It is hard to overestimate the impact cable TV companies have had in the U.S. internet access business. At every speed tier, cable operators have overwhelming market share, as you immediately can tell from the following graph, where “red” represents cable market share at various speeds. At the higher end, cable has well over 80 percent of sold connections operating at a minimum of 100 Mbps.
But even at the low end, at speeds less than 3 Mbps, cable has 60 percent share.
For better or worse, those adoption statistics reflect deliberate capital investment decisions by U.S. telcos other than Verizon. Basically, many independent telcos have been financially unable to invest faster, while AT&T arguably has made a priority of mobile capital investment.
Verizon “benefits” from having made most of its fiber to premises investments a decade ago.
What comes next is not so clear. Some argue cable operators are in position to leverage their market control to raise prices.
Others might argue that telco fixed wireless is part of the strategy for catching up with cable. And AT&T recently has stepped up investment in gigabit services where it believes their is a business model.
Others might argue that at least AT&T and Verizon are looking past fixed segment competition and hoping to lead in the future mobile and untethered markets. That is part of the interest in both mobile video and fixed wireless built on the mobile network.
Yet others might argue that apps and services beyond internet access will drive revenue in a decade, not access, per se, reducing the value of access investments, in any case.
Still, the market impact cable TV has had is foundational. Its reliance on its own facilities, using different platforms than telcos use, has allowed it to upgrade faster, at lower cost, than telcos have been able to do using fiber to the home.
But most of the share losses have come from telcos other than AT&T and Verizon, which in recent years have been holding their own. In other words, you might argue both those firms have invested enough to get by, while prioritizing investments in mobility that clearly has driven revenue growth for both firms.
The issue now is how much investment has to be tweaked to maintain the “just enough” capex. Many would argue it does not make sense for either AT&T or Verizon to overinvest in fixed network internet access, as the financial return simply will not be there.

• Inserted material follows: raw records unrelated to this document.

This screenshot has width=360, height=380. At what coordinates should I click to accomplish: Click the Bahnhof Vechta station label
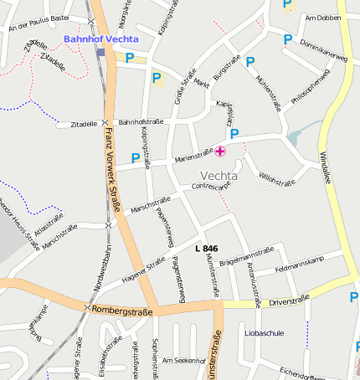pyautogui.click(x=100, y=39)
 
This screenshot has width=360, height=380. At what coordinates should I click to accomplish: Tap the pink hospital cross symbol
pyautogui.click(x=220, y=151)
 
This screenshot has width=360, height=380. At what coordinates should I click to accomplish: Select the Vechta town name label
pyautogui.click(x=219, y=177)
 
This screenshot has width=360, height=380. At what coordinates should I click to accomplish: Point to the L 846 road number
pyautogui.click(x=206, y=249)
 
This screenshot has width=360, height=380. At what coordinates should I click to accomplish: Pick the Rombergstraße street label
pyautogui.click(x=122, y=309)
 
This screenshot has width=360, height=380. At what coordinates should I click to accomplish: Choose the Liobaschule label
pyautogui.click(x=264, y=332)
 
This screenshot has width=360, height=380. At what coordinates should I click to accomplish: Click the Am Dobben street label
pyautogui.click(x=323, y=18)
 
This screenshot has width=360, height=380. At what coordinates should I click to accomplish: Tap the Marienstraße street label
pyautogui.click(x=194, y=155)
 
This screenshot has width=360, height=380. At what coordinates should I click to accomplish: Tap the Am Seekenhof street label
pyautogui.click(x=184, y=360)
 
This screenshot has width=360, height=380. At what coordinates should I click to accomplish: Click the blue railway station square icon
pyautogui.click(x=100, y=52)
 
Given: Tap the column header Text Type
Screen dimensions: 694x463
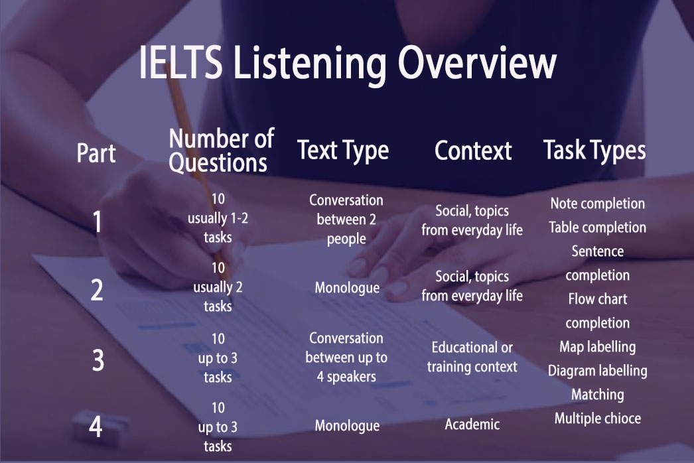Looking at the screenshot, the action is point(343,151).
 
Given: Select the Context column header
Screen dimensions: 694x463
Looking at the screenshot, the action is point(473,151).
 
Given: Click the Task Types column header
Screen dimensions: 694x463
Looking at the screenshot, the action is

At this point, the fixed network internet access market is nearly a zero-sum game. That means most of the market share gains will have to come from other competitors. Such markets are tough.
The total number of U.S. internet connections increased by about six percent between December 2015 and December 2016, reaching 376 million, the Federal Communications Commission reports. So there was growth, but at low and slowing rates.
With the caveat that speeds offered by some providers seems to be increasing about 50 percent per year, the 106 million fixed connections at the end of 2016 included 37 percent (39 million connections) operating between 25 Mbps and 100 Mbps, while 23 percent (or 25 million connections) offered speeds of at least 100 Mbps.
That suggests the policy of gradually investment by AT&T, for example, is largely defensive. That makes sense, one might argue, in the context of a business driven by mobility or video services, not internet access.
In the fourth quarter of 2017, for example, AT&T earned 85 percent of revenue from apps, not internet access.
Keep in mind that the FCC figures also represent consumer buying choices, not the services available to buy. Consumers make rational choices about internet access, buying services that provide the best perceived value proposition, not necessarily always the “fastest available” tiers of service.
They buy what is “good enough,” more often than they buy what they deem “best.”
So 62 percent of consumers chose to buy services running faster than 25 Mbps.
Some 38 percent of consumers bought services operating at slower speeds, though it is impossible to say for sure whether those customers were unable to buy faster services, or chose to buy slower services even when faster alternatives were available.
Some four percent of consumers (four million connections) bought services operating slower than 3 Mbps downstream.
Some 14 percent bought (15 million connections) services operating between 3 Mbps and 10 Mbps. Some 22 percent (23 million connections) purchased services running between 10 Mbps and 25 Mbps.
The median (half of connections faster, half slower) downstream speed of all reported fixed connections was 40 Mbps and the median upstream speed was 5 Mbps.
For residential fixed connections, the median downstream speed was 50 Mbps and the median upstream speed was 5 Mbps.
Most of the growth in total Internet connections is attributable to increased mobile Internet access subscribership. The number of mobile Internet connections increased 7% year-over-year to 270 million in December 2016, while the number of fixed connections grew to 106 million – up about 3% from December 2015.